• [Direction]: Copy out every one of the following records word for word, leaving nothing out and changing nothing.

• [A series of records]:
· · · · · · ·
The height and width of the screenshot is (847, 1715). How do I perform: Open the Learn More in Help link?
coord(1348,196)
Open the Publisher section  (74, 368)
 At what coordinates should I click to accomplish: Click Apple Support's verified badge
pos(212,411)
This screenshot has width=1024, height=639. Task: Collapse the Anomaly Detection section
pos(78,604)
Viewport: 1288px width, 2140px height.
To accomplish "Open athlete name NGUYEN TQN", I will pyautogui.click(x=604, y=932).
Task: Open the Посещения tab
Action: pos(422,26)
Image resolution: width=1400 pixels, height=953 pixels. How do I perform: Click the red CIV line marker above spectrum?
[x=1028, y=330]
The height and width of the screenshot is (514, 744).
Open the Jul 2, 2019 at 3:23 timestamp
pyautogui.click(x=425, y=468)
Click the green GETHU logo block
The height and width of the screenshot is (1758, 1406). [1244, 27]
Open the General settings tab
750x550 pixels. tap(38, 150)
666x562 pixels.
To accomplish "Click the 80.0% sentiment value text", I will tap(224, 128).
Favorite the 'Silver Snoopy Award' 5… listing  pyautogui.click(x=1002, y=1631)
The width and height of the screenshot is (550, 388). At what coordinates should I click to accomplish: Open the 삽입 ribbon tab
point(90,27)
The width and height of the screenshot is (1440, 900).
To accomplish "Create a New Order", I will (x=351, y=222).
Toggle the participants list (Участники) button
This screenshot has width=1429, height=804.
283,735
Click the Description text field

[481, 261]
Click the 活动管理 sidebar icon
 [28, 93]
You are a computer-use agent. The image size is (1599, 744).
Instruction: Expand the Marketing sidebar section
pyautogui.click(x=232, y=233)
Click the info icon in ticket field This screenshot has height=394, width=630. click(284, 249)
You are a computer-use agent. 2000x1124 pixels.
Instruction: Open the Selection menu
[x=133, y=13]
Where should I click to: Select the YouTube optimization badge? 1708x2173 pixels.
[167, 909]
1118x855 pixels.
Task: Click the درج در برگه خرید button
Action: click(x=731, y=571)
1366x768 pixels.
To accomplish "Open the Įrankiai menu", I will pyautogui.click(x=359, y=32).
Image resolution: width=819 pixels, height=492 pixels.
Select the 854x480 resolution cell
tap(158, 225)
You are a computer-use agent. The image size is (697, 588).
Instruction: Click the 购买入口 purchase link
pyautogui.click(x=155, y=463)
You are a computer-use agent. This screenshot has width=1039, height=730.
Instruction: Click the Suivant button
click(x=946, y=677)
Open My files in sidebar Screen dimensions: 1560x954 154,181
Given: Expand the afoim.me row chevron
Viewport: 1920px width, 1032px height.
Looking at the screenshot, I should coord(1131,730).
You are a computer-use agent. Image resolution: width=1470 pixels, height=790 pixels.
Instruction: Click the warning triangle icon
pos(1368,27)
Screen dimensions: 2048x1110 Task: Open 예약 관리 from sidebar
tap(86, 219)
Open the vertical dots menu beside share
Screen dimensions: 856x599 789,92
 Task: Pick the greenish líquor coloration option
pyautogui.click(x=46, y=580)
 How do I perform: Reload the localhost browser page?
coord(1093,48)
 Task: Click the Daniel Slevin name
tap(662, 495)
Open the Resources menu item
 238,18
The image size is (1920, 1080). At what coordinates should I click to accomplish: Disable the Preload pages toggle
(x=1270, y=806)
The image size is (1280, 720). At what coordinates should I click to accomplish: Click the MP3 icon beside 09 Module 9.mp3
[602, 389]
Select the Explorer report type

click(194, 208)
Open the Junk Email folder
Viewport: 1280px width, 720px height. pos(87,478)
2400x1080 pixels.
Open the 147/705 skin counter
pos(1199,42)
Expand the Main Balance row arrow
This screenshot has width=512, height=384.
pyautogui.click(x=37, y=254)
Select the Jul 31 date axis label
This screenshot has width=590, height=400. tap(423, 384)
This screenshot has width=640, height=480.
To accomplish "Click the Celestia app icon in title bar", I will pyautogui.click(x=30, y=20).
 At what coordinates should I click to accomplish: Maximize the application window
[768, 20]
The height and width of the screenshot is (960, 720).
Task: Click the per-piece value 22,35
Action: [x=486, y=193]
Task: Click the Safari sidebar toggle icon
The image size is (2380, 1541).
· · · · · · ·
• [The completed task]:
The height and width of the screenshot is (847, 1715). How do I perform: Open the Learn More in Help link?
coord(1348,196)
Open the Publisher section  (74, 368)
 At what coordinates should I click to accomplish: Click Apple Support's verified badge
pos(212,411)
This screenshot has width=1024, height=639. Task: Collapse the Anomaly Detection section
pos(78,604)
Viewport: 1288px width, 2140px height.
To accomplish "Open athlete name NGUYEN TQN", I will pyautogui.click(x=604, y=932).
Task: Open the Посещения tab
Action: pos(422,26)
Image resolution: width=1400 pixels, height=953 pixels. How do I perform: Click the red CIV line marker above spectrum?
[x=1028, y=330]
The height and width of the screenshot is (514, 744).
Open the Jul 2, 2019 at 3:23 timestamp
pyautogui.click(x=425, y=468)
Click the green GETHU logo block
The height and width of the screenshot is (1758, 1406). [1244, 27]
Open the General settings tab
750x550 pixels. tap(38, 150)
666x562 pixels.
To accomplish "Click the 80.0% sentiment value text", I will tap(224, 128).
Favorite the 'Silver Snoopy Award' 5… listing  pyautogui.click(x=1002, y=1631)
The width and height of the screenshot is (550, 388). At what coordinates should I click to accomplish: Open the 삽입 ribbon tab
point(90,27)
The width and height of the screenshot is (1440, 900).
To accomplish "Create a New Order", I will (x=351, y=222).
Toggle the participants list (Участники) button
This screenshot has width=1429, height=804.
283,735
Click the Description text field

[481, 261]
Click the 活动管理 sidebar icon
 [28, 93]
You are a computer-use agent. The image size is (1599, 744).
Instruction: Expand the Marketing sidebar section
pyautogui.click(x=232, y=233)
Click the info icon in ticket field This screenshot has height=394, width=630. click(284, 249)
You are a computer-use agent. 2000x1124 pixels.
Instruction: Open the Selection menu
[x=133, y=13]
Where should I click to: Select the YouTube optimization badge? 1708x2173 pixels.
[167, 909]
1118x855 pixels.
Task: Click the درج در برگه خرید button
Action: click(x=731, y=571)
1366x768 pixels.
To accomplish "Open the Įrankiai menu", I will pyautogui.click(x=359, y=32).
Image resolution: width=819 pixels, height=492 pixels.
Select the 854x480 resolution cell
tap(158, 225)
You are a computer-use agent. The image size is (697, 588).
Instruction: Click the 购买入口 purchase link
pyautogui.click(x=155, y=463)
You are a computer-use agent. This screenshot has width=1039, height=730.
Instruction: Click the Suivant button
click(x=946, y=677)
Open My files in sidebar Screen dimensions: 1560x954 154,181
Given: Expand the afoim.me row chevron
Viewport: 1920px width, 1032px height.
Looking at the screenshot, I should coord(1131,730).
You are a computer-use agent. Image resolution: width=1470 pixels, height=790 pixels.
Instruction: Click the warning triangle icon
pos(1368,27)
Screen dimensions: 2048x1110 Task: Open 예약 관리 from sidebar
tap(86, 219)
Open the vertical dots menu beside share
Screen dimensions: 856x599 789,92
 Task: Pick the greenish líquor coloration option
pyautogui.click(x=46, y=580)
 How do I perform: Reload the localhost browser page?
coord(1093,48)
 Task: Click the Daniel Slevin name
tap(662, 495)
Open the Resources menu item
 238,18
The image size is (1920, 1080). At what coordinates should I click to accomplish: Disable the Preload pages toggle
(x=1270, y=806)
The image size is (1280, 720). At what coordinates should I click to accomplish: Click the MP3 icon beside 09 Module 9.mp3
[602, 389]
Select the Explorer report type

click(194, 208)
Open the Junk Email folder
Viewport: 1280px width, 720px height. pos(87,478)
2400x1080 pixels.
Open the 147/705 skin counter
pos(1199,42)
Expand the Main Balance row arrow
This screenshot has width=512, height=384.
pyautogui.click(x=37, y=254)
Select the Jul 31 date axis label
This screenshot has width=590, height=400. tap(423, 384)
This screenshot has width=640, height=480.
To accomplish "Click the Celestia app icon in title bar", I will pyautogui.click(x=30, y=20).
 At what coordinates should I click to accomplish: Maximize the application window
[768, 20]
The height and width of the screenshot is (960, 720).
Task: Click the per-piece value 22,35
Action: [x=486, y=193]
Task: Click the Safari sidebar toggle icon
The image size is (2380, 1541).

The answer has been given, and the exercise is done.